Alan J Barr is a lecturer of the Particle Physics group in the University of Oxford’s department of physics, a Tutorial Fellow in physics at Merton College, the Physics coordinator of the ATLAS UK collaboration and currently works with the Large Hadron Collider (LHC) on the Swiss-French boarder near Geneva.
Brian Cox as a Royal Society University Research Fellow based in the Particle Physics group at the University of Manchester, where he holds a chair in Particle Physics. He is also working on the ATLAS experiment at CERN in Geneva. Professor Cox’ main research interest lies with the FP420 R&D project aimed at upgrading ATLAS and CMS with forward proton detectors 420m away from the interaction points. In the past, he has also worked at the H1 experiment at DESY in Hamburg, and the D0 experiment at the Tevatron at Fermilab, Chicago.

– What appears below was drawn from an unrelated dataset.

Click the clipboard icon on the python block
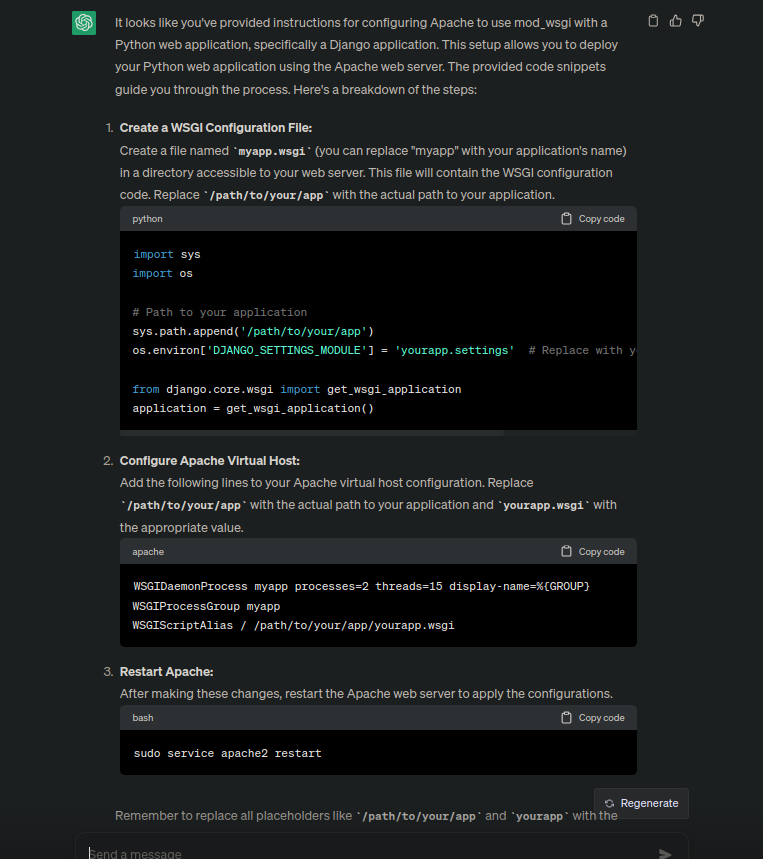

Dr. John March-Russel is a theoretical particle physicist working primarily on Beyond-the-Standard-Model (BSM) physics, with a strong interest in the related fields of astro-particle physics, string phenomenology, and some aspects of strong-coupling physics in the standard model. BSM physics involves the development of new theories to describe the most fundamental aspects of the world around us. These include the nature of space and time, the origin and behaviour of the forces and matter we observe, the very early universe (first few seconds) and its origin, and the properties of black holes.
Science Oxford welcomes top physicists Dr. Alan J. Barr, Brian Cox and Dr. John March-Russell as they bring us the first news from the Large Hadron Collider: an 17 mile long atom-smasher deep below the Alps which will recreate the conditions that existed in the first moments after the Big Bang.